Lockdown Letters: Jaylen Simons

This week, King's student, Jaylen, shares their experience of living with Lockdown.

Dear Lockdown, 

Hola! Its strange to be greeting you since you and I have become well acquainted over the last few months, as I am sure many others have too. Nonetheless, hello. It’s good to talk to you. 

For many, Lockdown has been a time of closeness, aloneness and certainly a time of sameness – so many ness words but its an apt suffix for our current situation. I’ve been called back to the family home abroad and have spent the time pestering my sister and parents.  My time has changed altogether, being in a different time zone too. When I wake up my friends from school and university are having lunch. When it’s time for the weekly Zoom Pub Quiz, I’ve not even had dinner. Time I would have been spending studying for final exams is now free and unending. I’m sure that for a lot of us, time is moving very differently, for better or for worse. Ah well, I find it’s now time to make the most of this time. 

I am in a country that is starting to get back to ‘normal’ or the ‘new normal’ where everyone I see has on a facemask of some kind. I’ve been using my time to sew facemasks for family and friends so every time I go out, I see facemasks of all kinds and they inspire me to try new designs and styles. I think that these masks, which at first really terrified me as I found it hard to breathe, talk and communicate, have now become something of a universal indicator and means for expression. My own facemask has pink flowers on it with the swirly sky-blue background, though I have seen some which advertise favourite sports teams, flags, and the all-important message of Black Lives Matter. 

These masks remind us and will continue to remind us of how intimate this time has been at home and how isolating the outside world has become. In the house, we are all trying to cook or watch tv or study or read on top of each other, and it’s been good to get to live and be with other people after living alone in university accommodation.

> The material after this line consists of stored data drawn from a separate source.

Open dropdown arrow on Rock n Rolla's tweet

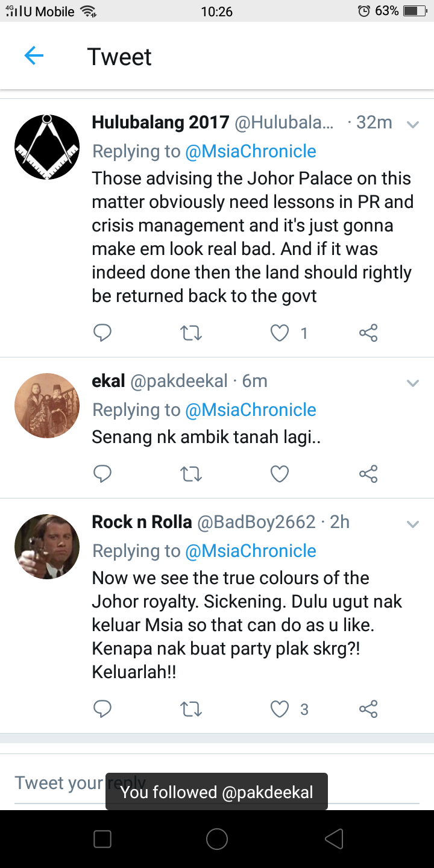pyautogui.click(x=413, y=524)
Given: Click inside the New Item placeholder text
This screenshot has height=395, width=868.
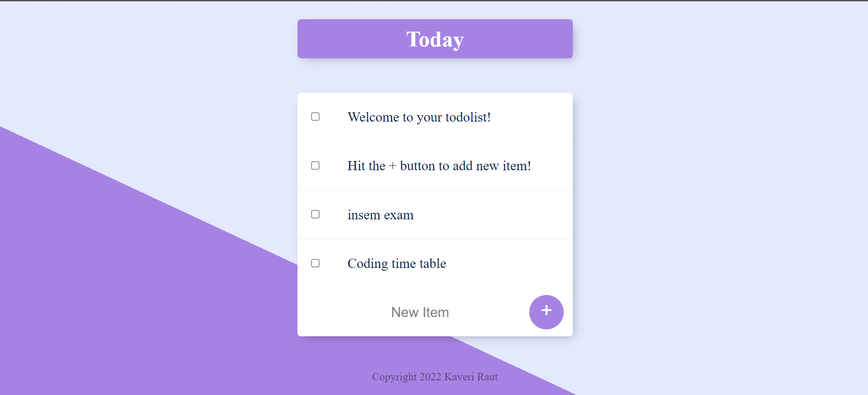Looking at the screenshot, I should pyautogui.click(x=420, y=312).
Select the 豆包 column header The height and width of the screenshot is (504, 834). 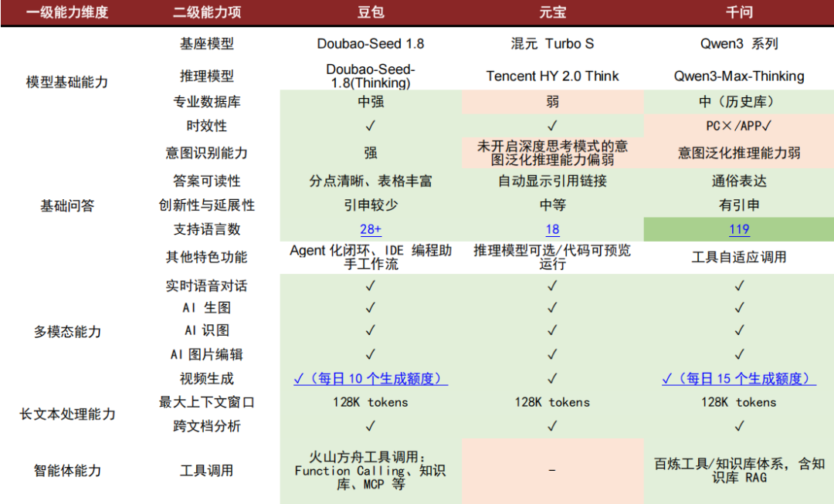point(371,13)
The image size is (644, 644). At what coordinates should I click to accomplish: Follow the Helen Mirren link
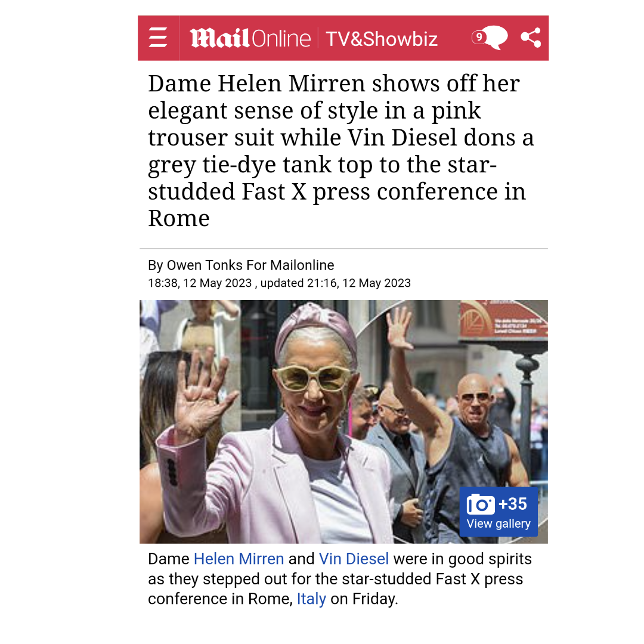[x=239, y=559]
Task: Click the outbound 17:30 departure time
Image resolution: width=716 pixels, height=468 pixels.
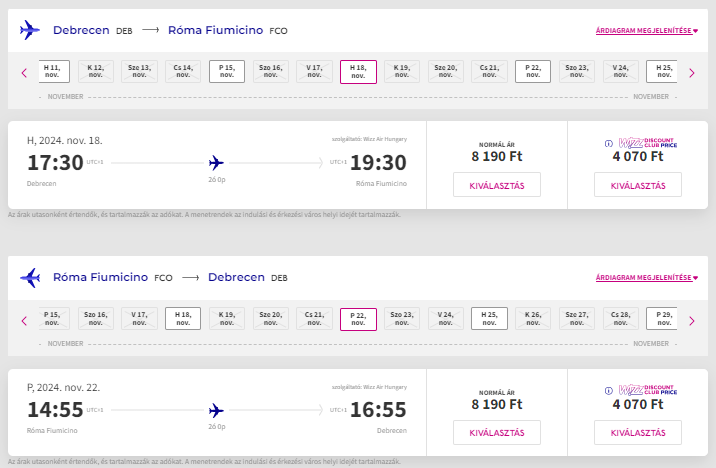Action: click(x=55, y=162)

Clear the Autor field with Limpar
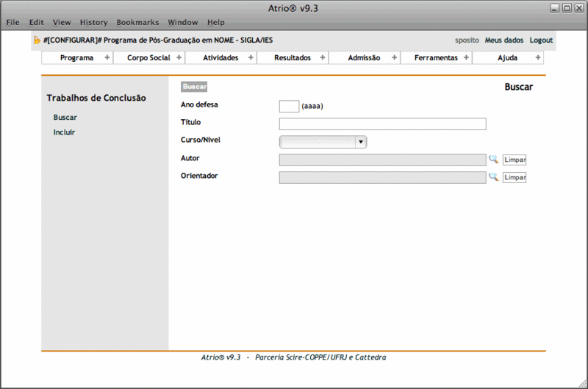tap(515, 160)
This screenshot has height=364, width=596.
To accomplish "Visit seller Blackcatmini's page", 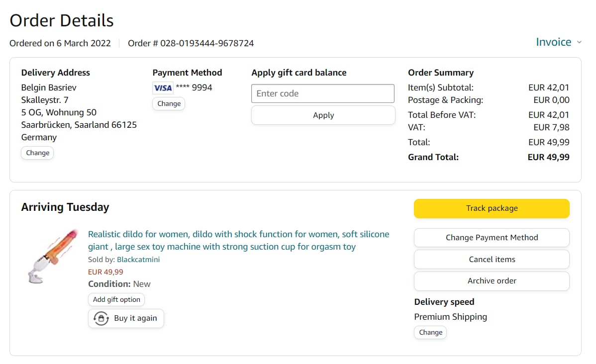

I can hug my sister and give my mom a kiss, which if I saw in the street, I would think back to the rule breaking and shame our governments have been spewing at us online and on TV. We keep our lips sealed in public and open our mouths (to eat, to drink et cetera) in private, or with the necessary safety measures. 

Lockdown, you have given us all a chance to question the status quo and time to show how desperately things much change. People who are protesting are showing how overdue this world is for change as they go out, though the spread of Covid-19 is very real. The idea of returning to a ‘normal’ state sends shivers down my spine as it has now become abundantly clear that the old ways are not working. Soon (hopefully!) we will move past this time of Lockdown and open our world, our governments, and our policy-makers to change. All while covering up.

Yours, 

Jaylen  

Classics and English, King’s College London.